It’s a tale of two food systems. One produces one or two crops at a time on a factory-like farm located thousands of miles from the consumer. The farm equipment is massive and the application of petrochemical fertilizers and pesticides is copious.
The farm is managed by non-owners; the owners are a closely-held investment company with corporate headquarters 2,000 miles from the farm. The community feels like a company town rigidly divided between poor farmworkers and a managerial and professional elite. The farm’s produce is trucked 3,000 miles over six days to a supermarket chain’s warehouse in the northeast region of the US where it is redistributed to the chain’s 200 individual units over the course of two to three days. The chain is owned by a Netherlands-based company. So far, 10 kilocalories of energy have been used to produce the one kilocalorie of food that a local consumer will select from the shelf of a 75,000 square foot super store.
In the other food system, as many as 50 or 60 varieties of produce are grown on each of two dozen farms ranging in size from 5 to 100 acres. They are all located within a 30-mile radius of a major city. Farm equipment is modest in size, appropriate to the needs of the operation and environment. Many of the farms are certified as organic while others are working on ways to reduce their dependence on agri-chemicals. The owners run the farm, live there, and may be third or fourth generation farmers. In this food system, some farms are "owned" by the town where they are located or are community supported agriculture farms serving housholds in a multi-town region. Produce from this network of farms is either picked up at the farm by the consumers or is trucked 10 to 50 miles to the city’s farmers’ market. Some produce is sold to the city’s school food service, which provides lunch daily to 25,000 children.

Prompt A. In the passage on the two food systems, how many kilocalories of energy are used to produce one kilocalorie of food in the first system?
Prompt B. Continue the passage contrasting the two food systems, starting after its last sentence.

Recorded data.
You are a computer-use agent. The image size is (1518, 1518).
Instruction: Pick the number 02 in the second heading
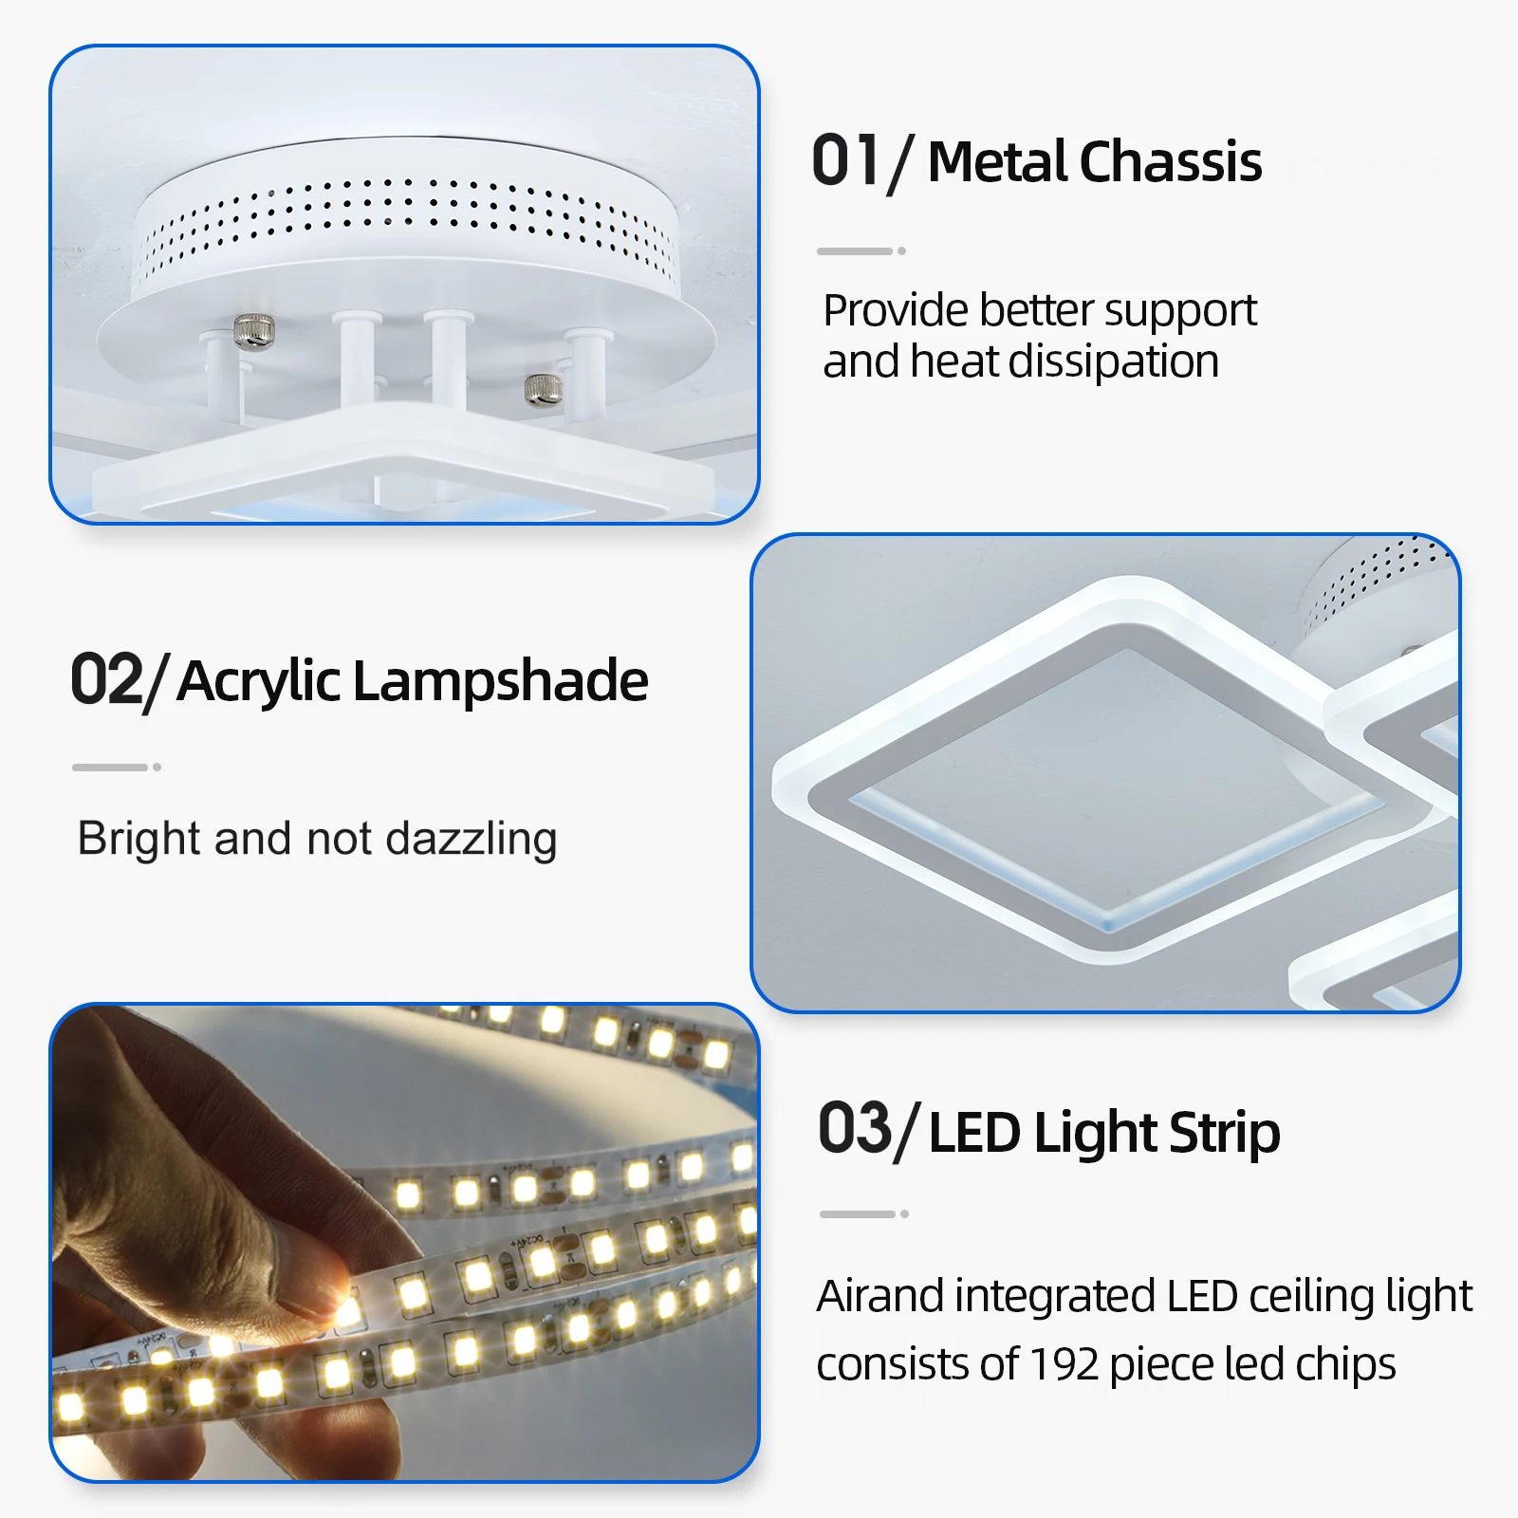tap(106, 679)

Exercise answer A. 10 kilocalories.

Exercise answer B.
People Have a Choice
The first food system is big, mainstream, conventional, concentrated, impersonal, global, energy and capital intensive, and unsustainable. The second food system is small, alternative, decentralized, personal, local, labor intensive, and sustainable. The second system is up and running in Hartford, Connecticut, where the Hartford Food System (HFS), a private non-profit organization, has been working to put this vision of a localized food system into action since 1978. Like other communities across the country, the HFS has developed a host of community food projects that try to fill the gaps left by the market economy and its "conventional" food system.
Hartford faces such problems as:
- An overall poverty rate of 24 percent and a childhood poverty rate of 44 percent making it one of the 10 poorest cities in the nation.
- Only two supermarket chain stores serve the entire city, severely curtailing access to affordable food.
- A large poor and minority population that suffers from chronic diet-related diseases and infant mortality at higher than national rates.
- A city characterized by all other forms of urban blight including congestion, crime, hundreds of abandoned buildings, and environmental pollution such as lead and an excess of waste handling facilities.
In the state of Connecticut, related problems compound those of Hartford:
- Since 1982, almost 17 percent of the state’s farmland has been lost to development. Nationally, the state is number two in the number of shopping malls per square mile and 45th in the amount of farmland (7 percent) .
- At the end of the national food and energy pipeline, Connecticut’s food arrives from California and Mexico after nearly everyone else has received theirs. This position at the end of the distribution chain means that the state’s food is more expensive and lower in quality.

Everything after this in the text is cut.